What is needed: Copy the stretch of records from the line containing "Click the crying emoji in the post text" through the line containing "Action: point(398,568)", character for character, both lines included.

Records supplied:
[START]

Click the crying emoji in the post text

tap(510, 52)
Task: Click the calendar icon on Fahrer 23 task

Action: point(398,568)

[END]
[START]

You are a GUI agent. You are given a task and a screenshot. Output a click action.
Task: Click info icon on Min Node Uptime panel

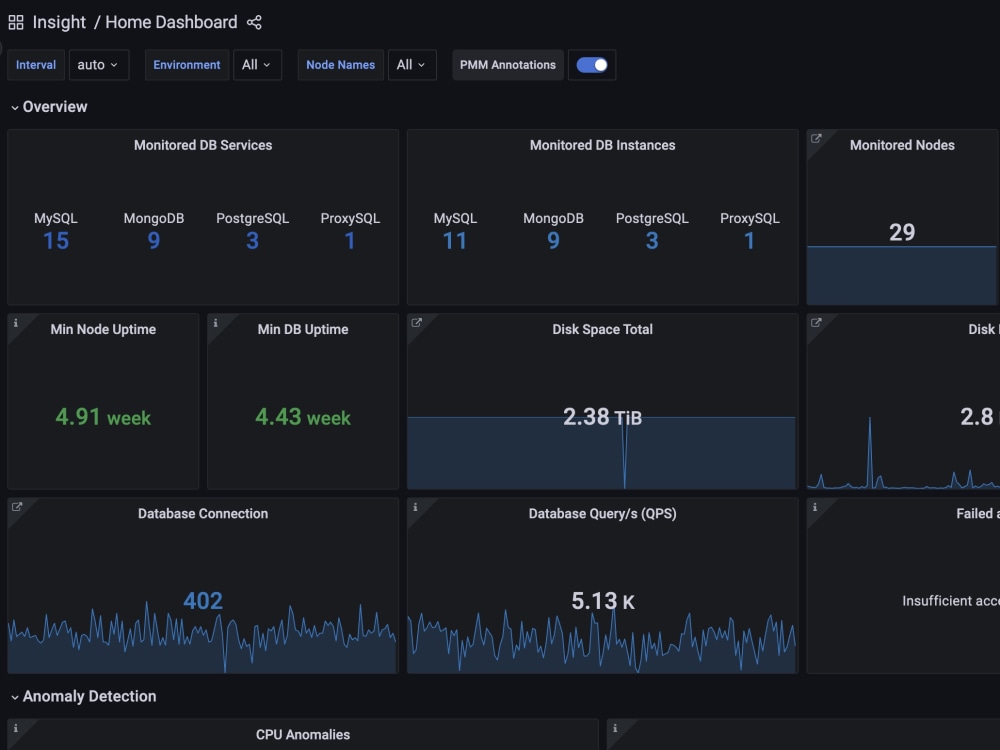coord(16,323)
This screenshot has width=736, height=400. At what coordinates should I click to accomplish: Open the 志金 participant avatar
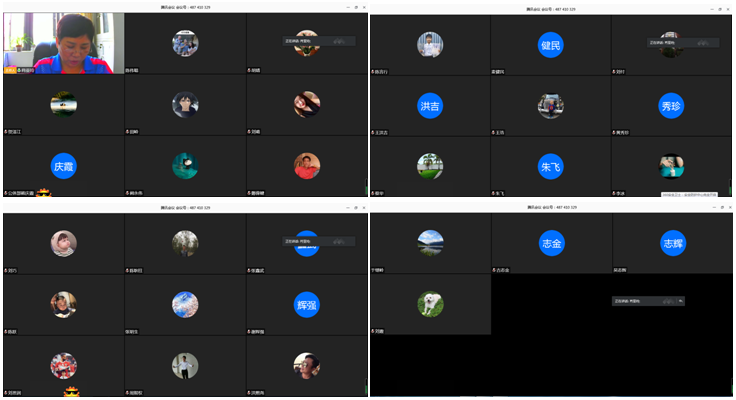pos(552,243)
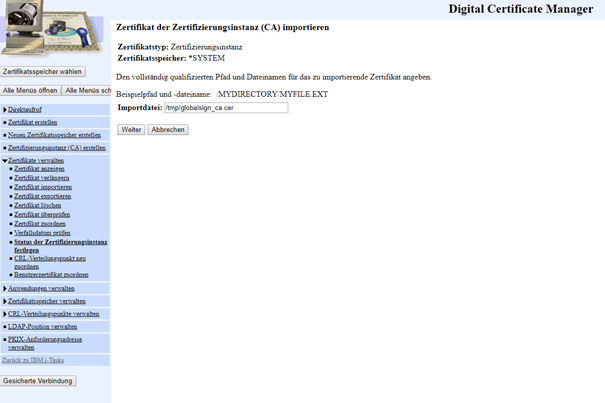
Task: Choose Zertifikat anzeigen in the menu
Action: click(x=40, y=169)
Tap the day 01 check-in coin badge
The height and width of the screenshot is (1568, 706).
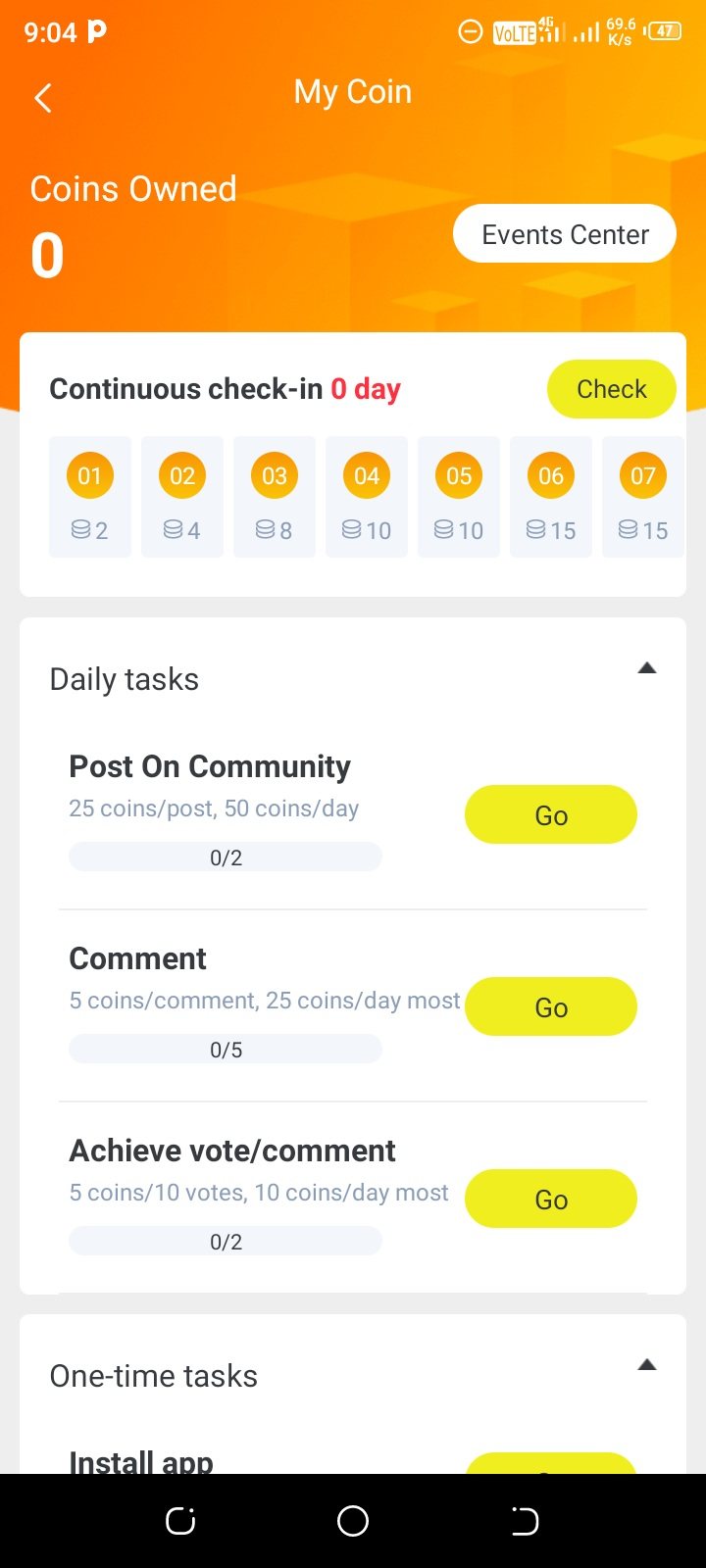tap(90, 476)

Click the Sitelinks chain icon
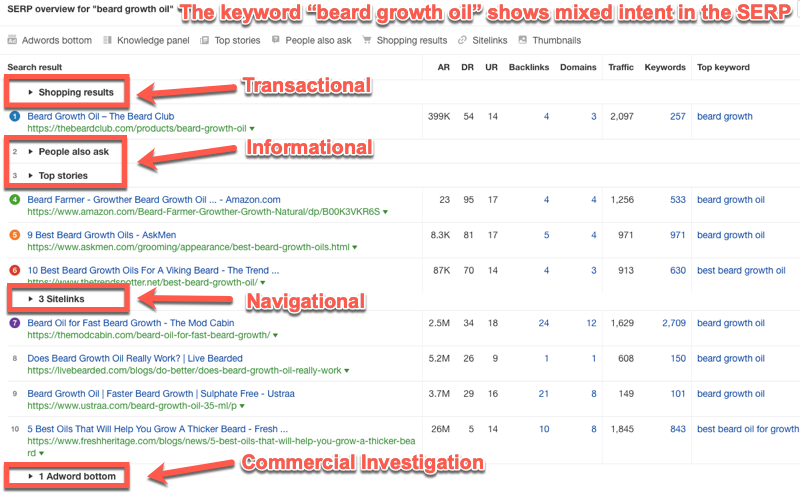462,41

[END]

Full answer:
Click the crying emoji in the post text

tap(510, 52)
Task: Click the calendar icon on Fahrer 23 task

Action: point(398,568)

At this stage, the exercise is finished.